I watched the final of Project Catwalk because the show has garnered so much bad press, I thought it was my place as a connoisseur of shit-truffles to sample it. Most of the adverse publicity centred on the choice of Liz Hurley as presenter, which I think the editors must have retropectively tried to remedy because she only took up about 180 seconds of airtime in total. You could still tell her detractors were speaking the truth though, even in that relatively short space of time she made Chantelle look like David Attenborough.

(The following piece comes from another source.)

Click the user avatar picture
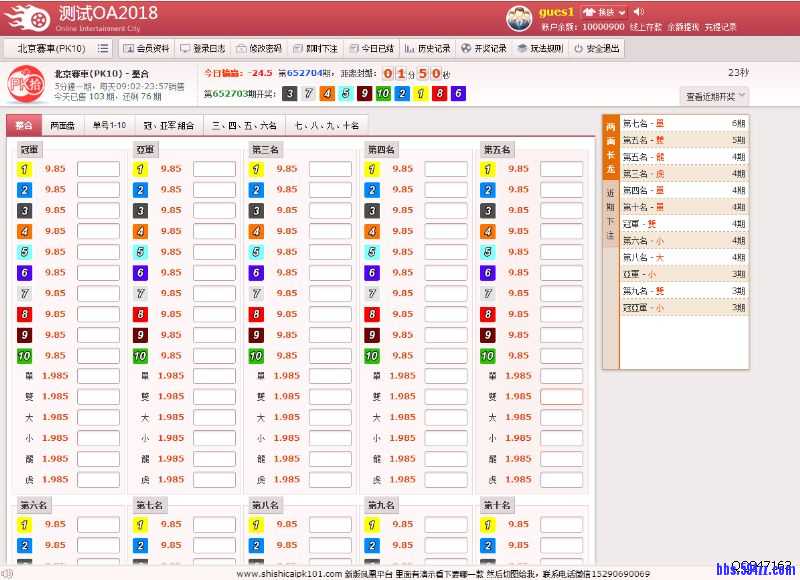 (519, 17)
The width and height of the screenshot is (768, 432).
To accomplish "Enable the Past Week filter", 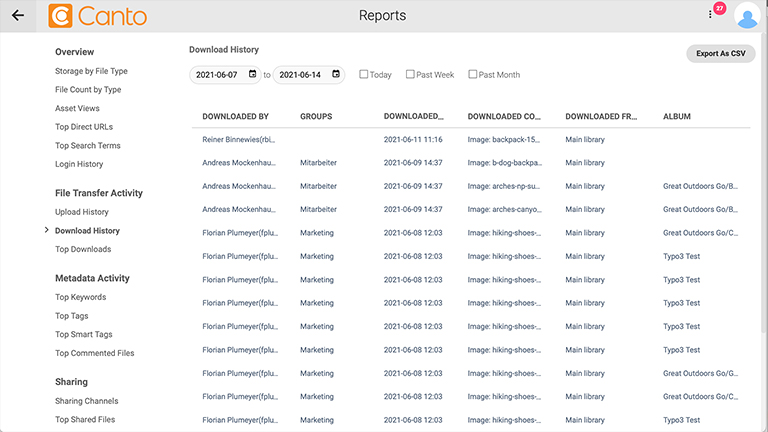I will [410, 75].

Charlie Brooker's Screenwipe had its last programme of a three episode pilot last night, and I shall certainly be writing to BBC4 to demand they commission the series, and so should you. We are living in an age where a new breed of telly is emerging from the placental sac of very fat and probably crack-addicted mother. I don't mean reality TV (although I include some examples), because the notion of reality TV covers far too broad a church of programming these days and requires further, more analytical subcategorisation. I'm thinking of the "panel of experts" reality gameshow (Strictly Come Dancing, It Takes Two, The X Factor), late night interactive "audience call-up" gameshows (Quizmania, Dare), the "domestic harridan" self-help show (You Are What You Eat, Perfect Housewife), and others. It's an expanding list. What these programmes have done, to use Brooker's terminology, is turn the TV from being at the "heart of the family" into "a tawdry little slot machine in the corner", either through encouraging us to develop emotional attachments to contestants, manipulating us temporally and at a very vulnerable hour to part with cash, or ensuring that we all buy the associated McKeith or Turner book from the series. The purpose of all these programmes is the same though - to FLEECE us. Telly isn't a friend. It's our enemy. And I elect Brooker to be our commander of operations in the dark months of war which loom ahead, especially with 'ITV Play' just about to avariciously launch. Our country needs him, and your country needs you!
Oh, amazing DOND yesterday - possiby the best ever? - Saj stuck to her guns after losing the £250,000 and revealed £50,000 in the box she had refused to deal to the banker or swap. I nearly cried. Oh, alright then. I did cry. Of note also was Edmonds sexual attachment to poor Sajila, who had to put up with having her bottom groped by him. There aren't many sides to Edmonds I like, but this one I certainly don't and I implore him to keep his filthy mitts to himself in future. Don't blow it before you've even got it back, Noel.